Stretto di Hormuz, rischio chiusura: cosa accade al petrolio e ai mercati globali
La minaccia di chiusura dello Stretto di Hormuz mette in allerta i mercati mondiali, con possibili ripercussioni sul prezzo del petrolio e sull’equilibrio energetico globale. Tra tensioni diplomatiche e strategie militari, la situazione si fa sempre più complessa. Il rischio che questa via strategica venga bloccata potrebbe scatenare una crisi senza precedenti, influenzando non solo l’economia, ma anche la stabilità internazionale. La domanda è: cosa succederà se lo scenario si concretizza?

La possibile chiusura dello Stretto di Hormuz rappresenta uno degli scenari più critici per l’equilibrio energetico globale. Il vicepresidente degli Stati Uniti JD Vance ha definito l’ipotesi una mossa “suicida” per l’Iran, dopo che il Parlamento iraniano ha rilanciato l’idea in risposta ai recenti raid americani contro obiettivi strategici della Repubblica Islamica.

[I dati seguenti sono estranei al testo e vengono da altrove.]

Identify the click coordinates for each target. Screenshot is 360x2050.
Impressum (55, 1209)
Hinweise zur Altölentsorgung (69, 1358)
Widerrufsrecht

Secondo il generale Esmail Kowsari, membro della commissione Sicurezza nazionale del Majlis, il Parlamento ha espresso la volontà di chiudere il passaggio, ma la decisione finale spetta al Consiglio supremo di sicurezza nazionale. Le dichiarazioni, riportate dalla rete iraniana Press Tv, si inseriscono in un'escalation crescente tra Iran e Israele.
Lo Stretto di Hormuz è un punto nevralgico per il commercio energetico globale. Situato tra Iran e Oman, collega il Golfo Persico al Golfo di Oman e al Mar Arabico. Da qui transita la maggior parte del petrolio e del gas naturale liquefatto (GNL) esportati da Arabia Saudita, Emirati Arabi Uniti, Kuwait, Iraq, Qatar e dallo stesso Iran.
Nel solo 2024, secondo la U.S. Energy Information Administration, attraverso lo stretto sono passati in media 20 milioni di barili di petrolio al giorno. Inoltre, circa un quinto del commercio globale di GNL, in particolare dal Qatar, vi transita quotidianamente.
L’Agenzia internazionale per l’energia stima che dallo Stretto di Hormuz passi circa il 25% delle forniture globali di petrolio. Una sua chiusura, anche temporanea, avrebbe effetti immediati sui mercati del petrolio e del gas, facendo impennare i prezzi e destabilizzando le economie più esposte alla dipendenza energetica.
Negli ultimi anni, i Guardiani della Rivoluzione iraniani hanno già effettuato sequestri di petroliere nella zona, mentre Emirati Arabi Uniti e Arabia Saudita hanno investito in oleodotti alternativi per ridurre la dipendenza da questo passaggio obbligato.
“La richiesta di chiusura dello Stretto ha già effetti psicologici forti sui mercati”, ha spiegato all’Adnkronos Francesco Sassi, ricercatore in geopolitica dell’energia all’Università di Oslo. “Anche solo la minaccia genera instabilità e pressioni sui consumatori.”
Secondo Sassi, saranno soprattutto i mercati energetici europei e asiatici a risentire di una crisi nello stretto. “Le economie europee, già indebolite dal debito e dalla crescita stagnante, si trovano ora davanti a un nuovo potenziale shock. La diversificazione energetica post-Ucraina rischia di saltare se il Golfo Persico diventa instabile.”
La situazione geopolitica nel Medio Oriente aggiunge quindi ulteriore incertezza a un contesto globale già fragile. “Non è solo la componente economica a preoccupare, ma soprattutto l’instabilità politica, che rende questo frangente estremamente delicato per l’Europa e per l’intero sistema energetico mondiale”, conclude Sassi.